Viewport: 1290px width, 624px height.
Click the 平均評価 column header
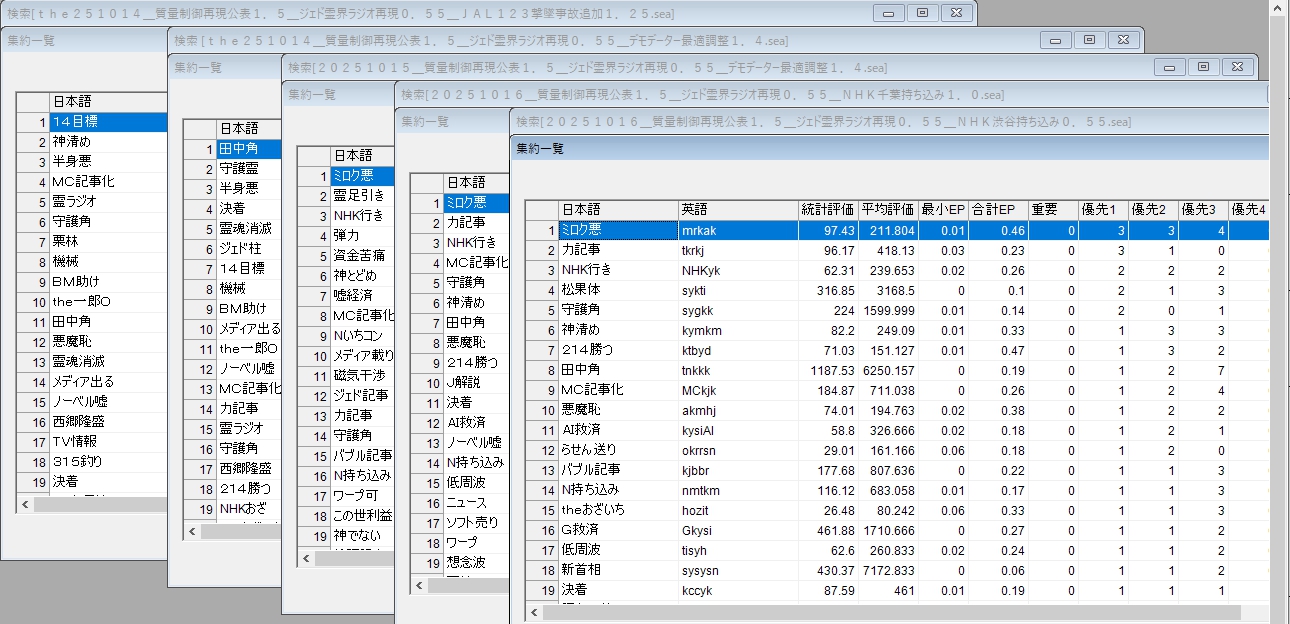887,210
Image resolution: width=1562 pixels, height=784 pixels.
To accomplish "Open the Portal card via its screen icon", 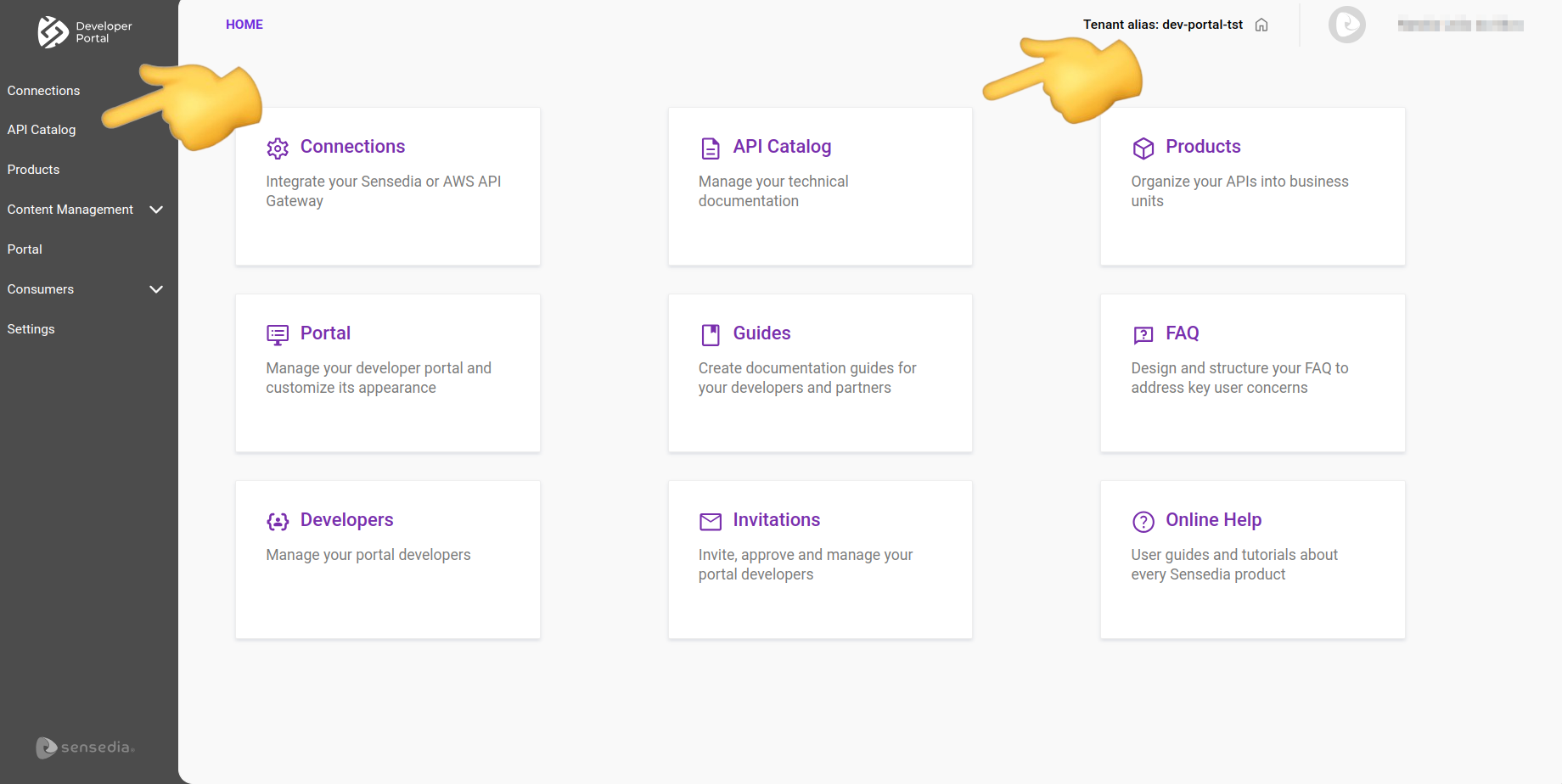I will pyautogui.click(x=277, y=334).
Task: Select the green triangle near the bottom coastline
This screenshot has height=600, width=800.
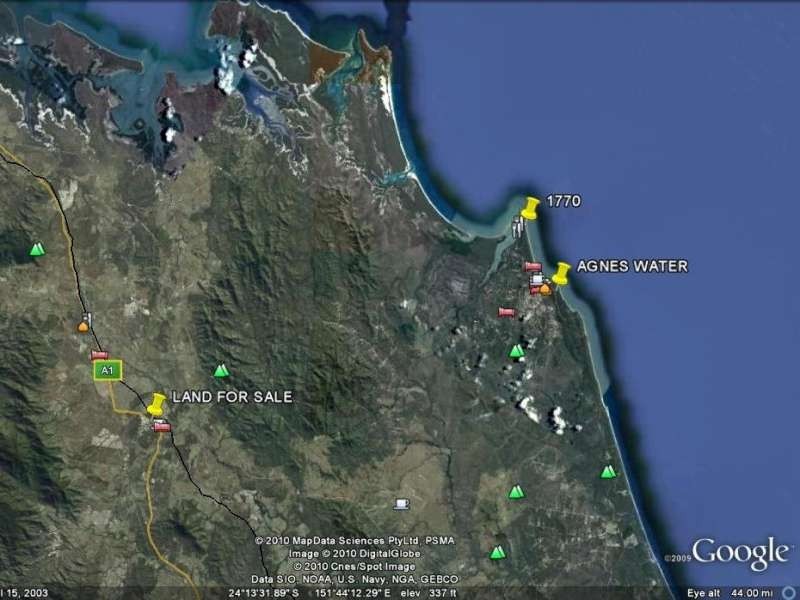Action: click(x=609, y=470)
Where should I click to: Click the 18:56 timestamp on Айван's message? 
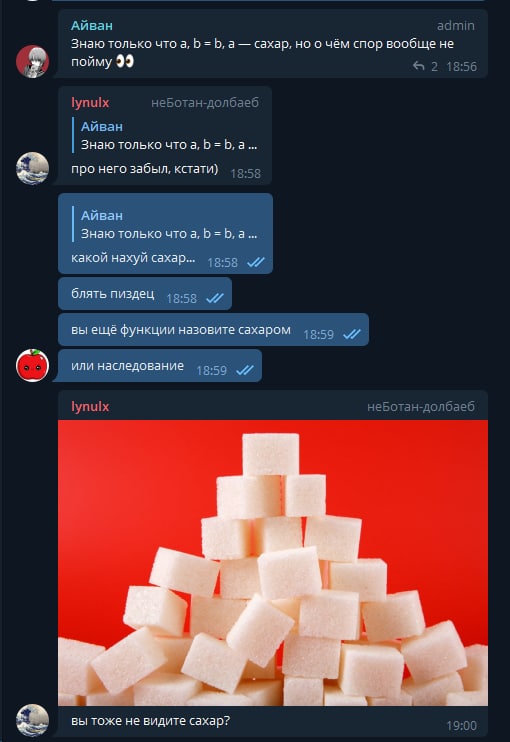click(461, 66)
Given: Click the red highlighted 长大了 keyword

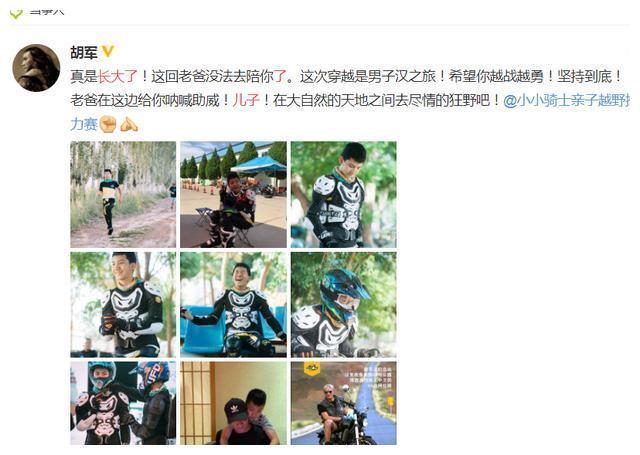Looking at the screenshot, I should (x=118, y=76).
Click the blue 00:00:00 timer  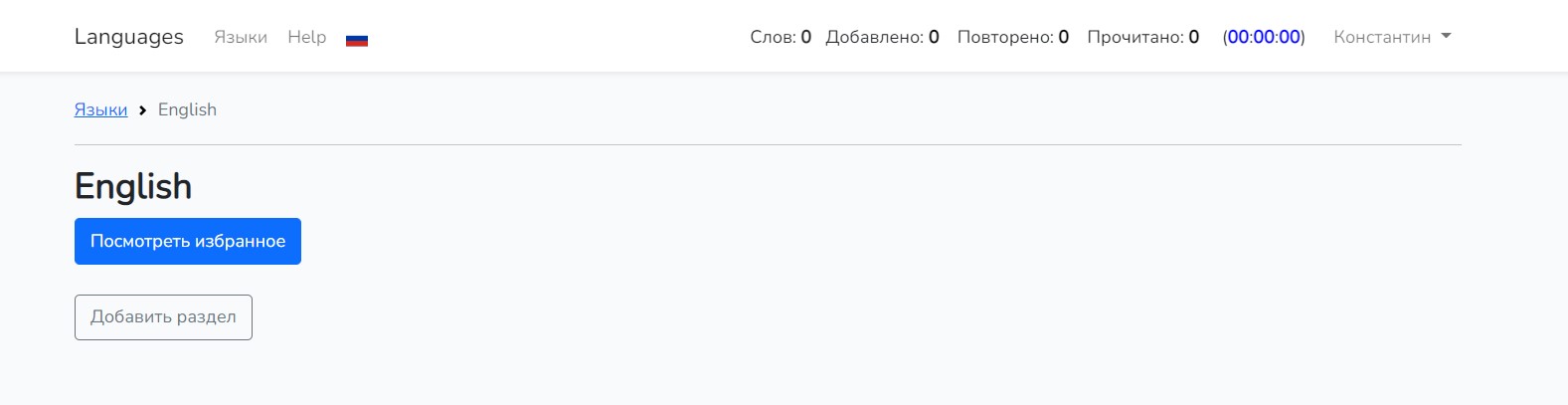point(1264,37)
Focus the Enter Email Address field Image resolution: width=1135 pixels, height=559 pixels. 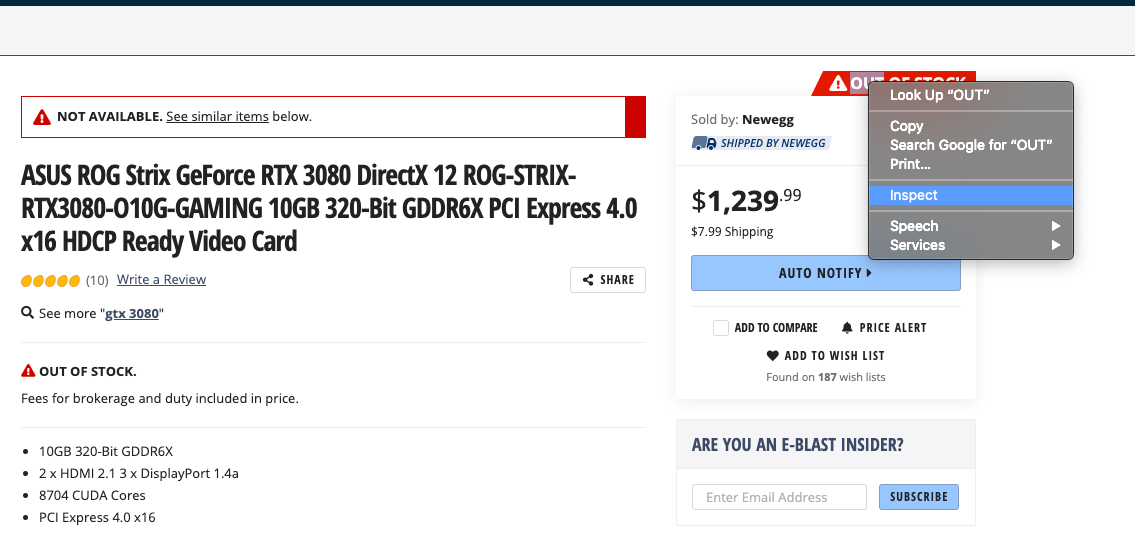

========================================

§ **What needs to be done**:
Copy the rows starting at the line that contains "Task: Select the" and ending at the line that contains "Looking at the", changing "coastline" to "shoreline" and leaving everything else as it is. Don't include the pictures.

§ **Reply to the exercise**:
Task: Select the green triangle near the bottom shoreline
This screenshot has height=600, width=800.
Action: click(x=609, y=470)
Where should I click to: Click the 18:56 timestamp on Айван's message? 
click(461, 66)
Given: Click the red highlighted 长大了 keyword

Looking at the screenshot, I should (x=118, y=76).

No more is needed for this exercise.